Pucalhaços amplia capacitações e solidifica a humanização nos cursos de Medicina e Enfermagem
Na rotina intensa de hospitais e atendimentos, ações de acolhimento e bem-estar ajudam a transformar a experiência de pacientes e acompanhantes – e também impactam a formação de futuros profissionais da saúde. Esta é uma das ideias por trás do Pucalhaços, criado em 2009, por iniciativa da professora Dirce Setsuko Tacahashi. O programa reúne estudantes de Medicina e Enfermagem da Faculdade de Ciências Médicas e da Saúde (FCMS) da PUC-SP para levar palhaçaria e acolhimento a pacientes em ambientes de assistência à saúde e a pessoas atendidas por ONGs.
À frente da gestão atual do Pucalhaços está a estudante Maria Angélica Bernardini Roberto, do terceiro ano de Medicina. “Na mais recente abertura de vagas, incorporamos cerca de 30 novos voluntários. Iniciamos este ano focados em organizar a agenda de intervenções e fortalecer a rede de apoio”, declara.
Segundo ela, o Pucalhaços manteve em 2025 um calendário dividido entre visitas internas a hospitais e visitas externas a instituições e projetos parceiros. “O grupo também participou de campanhas de arrecadação, convertendo recursos em doações distribuídas em datas como a Páscoa, quando foram entregues ovos de chocolate, e em ações voltadas ao Dia das Crianças e ao Natal, com brinquedos”, relata.
De acordo com Maria Angélica, neste começo de ano, a prioridade tem sido “acertar as turmas de capacitações, as buscas de patrocínio e as visitas, visando retomar as atividades com a corda toda”.
Formação além da técnica
A estudante afirma que a experiência no Pucalhaços tem impacto direto na formação de alunos da área da saúde, incluindo Medicina e Enfermagem, por trabalhar habilidades associadas à humanização do atendimento. “Durante a capacitação, buscamos, além de capacitar o aluno para a palhaçaria, expor e trabalhar seus pontos positivos e negativos”, detalha. Ela acrescenta que o treinamento reforça elementos que dialogam com a prática clínica.
Na avaliação de Maria Angélica, a atuação com palhaçaria altera a forma como o futuro profissional da Medicina ou Enfermagem se relaciona com o paciente. “Isto nos humaniza enquanto profissionais, fazendo com que enxerguemos o paciente para além da doença”, diz.
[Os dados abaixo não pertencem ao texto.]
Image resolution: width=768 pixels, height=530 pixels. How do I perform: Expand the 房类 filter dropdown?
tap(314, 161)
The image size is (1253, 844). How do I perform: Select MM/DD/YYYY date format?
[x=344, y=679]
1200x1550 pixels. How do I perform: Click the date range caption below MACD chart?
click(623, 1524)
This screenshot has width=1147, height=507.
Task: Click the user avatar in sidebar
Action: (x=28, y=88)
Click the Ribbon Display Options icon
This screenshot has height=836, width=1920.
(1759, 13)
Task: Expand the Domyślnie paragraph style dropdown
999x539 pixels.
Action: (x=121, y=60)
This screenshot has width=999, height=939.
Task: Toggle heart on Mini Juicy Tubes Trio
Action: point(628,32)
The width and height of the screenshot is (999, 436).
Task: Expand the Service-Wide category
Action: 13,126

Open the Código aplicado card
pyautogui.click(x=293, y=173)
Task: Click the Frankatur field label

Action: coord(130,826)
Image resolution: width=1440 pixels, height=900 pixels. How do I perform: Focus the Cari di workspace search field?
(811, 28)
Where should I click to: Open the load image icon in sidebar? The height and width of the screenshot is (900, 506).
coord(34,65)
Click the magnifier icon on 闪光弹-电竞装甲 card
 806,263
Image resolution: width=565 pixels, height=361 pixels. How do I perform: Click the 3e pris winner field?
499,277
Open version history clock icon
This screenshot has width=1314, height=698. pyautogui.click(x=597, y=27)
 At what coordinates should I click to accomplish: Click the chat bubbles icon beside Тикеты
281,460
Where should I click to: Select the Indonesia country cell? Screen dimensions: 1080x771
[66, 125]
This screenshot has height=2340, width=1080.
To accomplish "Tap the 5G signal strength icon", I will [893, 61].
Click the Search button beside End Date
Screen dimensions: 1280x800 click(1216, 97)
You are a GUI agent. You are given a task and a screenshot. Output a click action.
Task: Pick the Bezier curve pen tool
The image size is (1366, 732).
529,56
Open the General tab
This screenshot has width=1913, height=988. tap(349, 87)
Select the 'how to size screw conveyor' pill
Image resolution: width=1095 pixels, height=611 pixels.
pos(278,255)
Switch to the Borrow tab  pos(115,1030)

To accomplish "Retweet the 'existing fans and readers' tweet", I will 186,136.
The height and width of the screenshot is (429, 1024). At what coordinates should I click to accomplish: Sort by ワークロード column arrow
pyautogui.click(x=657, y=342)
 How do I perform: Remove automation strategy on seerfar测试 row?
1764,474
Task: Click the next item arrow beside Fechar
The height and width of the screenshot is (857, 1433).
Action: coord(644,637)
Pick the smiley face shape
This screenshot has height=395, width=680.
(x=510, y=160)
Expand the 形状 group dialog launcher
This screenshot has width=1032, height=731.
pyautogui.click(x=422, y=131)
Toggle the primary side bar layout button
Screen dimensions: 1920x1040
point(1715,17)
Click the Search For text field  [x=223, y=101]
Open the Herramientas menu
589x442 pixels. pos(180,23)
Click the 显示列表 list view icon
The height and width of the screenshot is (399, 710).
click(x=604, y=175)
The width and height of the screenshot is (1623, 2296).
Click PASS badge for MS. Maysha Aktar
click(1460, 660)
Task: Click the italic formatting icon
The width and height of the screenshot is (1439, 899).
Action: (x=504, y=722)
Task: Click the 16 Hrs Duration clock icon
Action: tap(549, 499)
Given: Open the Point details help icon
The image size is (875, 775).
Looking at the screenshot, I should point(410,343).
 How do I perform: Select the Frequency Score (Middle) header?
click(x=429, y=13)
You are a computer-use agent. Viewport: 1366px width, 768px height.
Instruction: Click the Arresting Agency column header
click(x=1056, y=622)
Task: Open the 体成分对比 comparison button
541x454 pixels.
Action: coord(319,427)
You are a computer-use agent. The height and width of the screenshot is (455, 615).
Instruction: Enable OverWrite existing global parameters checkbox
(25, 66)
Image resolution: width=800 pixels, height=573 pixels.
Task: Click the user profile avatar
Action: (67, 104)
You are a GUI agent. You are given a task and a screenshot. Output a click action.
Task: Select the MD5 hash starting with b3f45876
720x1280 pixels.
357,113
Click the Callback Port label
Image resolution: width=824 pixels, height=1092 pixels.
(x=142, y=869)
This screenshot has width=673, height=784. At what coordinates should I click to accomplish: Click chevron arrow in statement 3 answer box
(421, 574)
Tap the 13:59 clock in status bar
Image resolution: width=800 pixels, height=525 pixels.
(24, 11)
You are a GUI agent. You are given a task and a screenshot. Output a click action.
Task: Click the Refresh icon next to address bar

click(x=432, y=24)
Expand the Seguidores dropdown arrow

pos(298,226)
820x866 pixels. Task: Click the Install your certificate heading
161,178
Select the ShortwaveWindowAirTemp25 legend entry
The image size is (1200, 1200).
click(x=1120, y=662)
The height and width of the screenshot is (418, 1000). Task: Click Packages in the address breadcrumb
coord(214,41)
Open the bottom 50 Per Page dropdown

Ela contextualiza que esse tipo de abordagem tende a fortalecer o vínculo entre equipe de saúde e paciente – e, com isso, aumentar a confiança, a adesão ao tratamento e o bem-estar durante o cuidado.
Ao comparar o cenário geral do ensino médico com o que vê no projeto, Maria Angélica sustenta que iniciativas como o Pucalhaços ajudam a preencher lacunas. “Em uma sociedade na qual o ensino médico está defasado de profissionais verdadeiramente humanos, o Pucalhaços surge para complementar a formação”, pontua, destacando que a PUC-SP já carrega uma cultura formativa voltada ao acolhimento.
“Válvula de escape” e redescoberta pessoal
A motivação para ingressar no projeto veio antes mesmo de Maria Angélica entrar na universidade. Ela relembra que, ao conhecer a cartilha do curso e os projetos disponíveis, já havia escolhido o Pucalhaços. “E ele já havia me escolhido de volta”, compartilha.
Na rotina intensa de um curso da área da saúde, ela descreve o projeto como uma espécie de intervalo simbólico, sem romper com a responsabilidade que acompanha o cuidado. “É o momento em que deixamos de lado nossa face médica e passamos a exercer a face da palhaçaria”, frisa, associando a experiência a uma “liberdade poética” e a um olhar diferente sobre pessoas em situação de vulnerabilidade.
No plano pessoal, a estudante relata que a capacitação em palhaçaria teve um efeito de “redescobrimento de si” e de olhar, novamente, para sua criança interior. Ela completa: “O Pucalhaços atua como um processo terapêutico”, pois permite que o participante encare qualidades, defeitos e experiências e as integre à própria vivência “enquanto palhacinho”.
Busca por visibilidade e sustentação
Apesar de não ser um projeto recente, a gestão atual considera que o Pucalhaços ainda é menos conhecido do que outras iniciativas dentro da faculdade. A meta, agora, é aumentar a visibilidade do grupo na FCMS e, “quem sabe”, em toda a PUC-SP. “Gostaríamos que o Pucalhaços fosse mais visto e reconhecido”, descreve a presidente.
Na avaliação dela, maior reconhecimento pode se traduzir em apoio mais estável – fator que influencia desde a organização interna até a captação de patrocínios e a manutenção das ações. “Contaríamos com uma maior assistência e suporte de toda uma comunidade, o que facilitaria a manutenção do projeto”, analisa.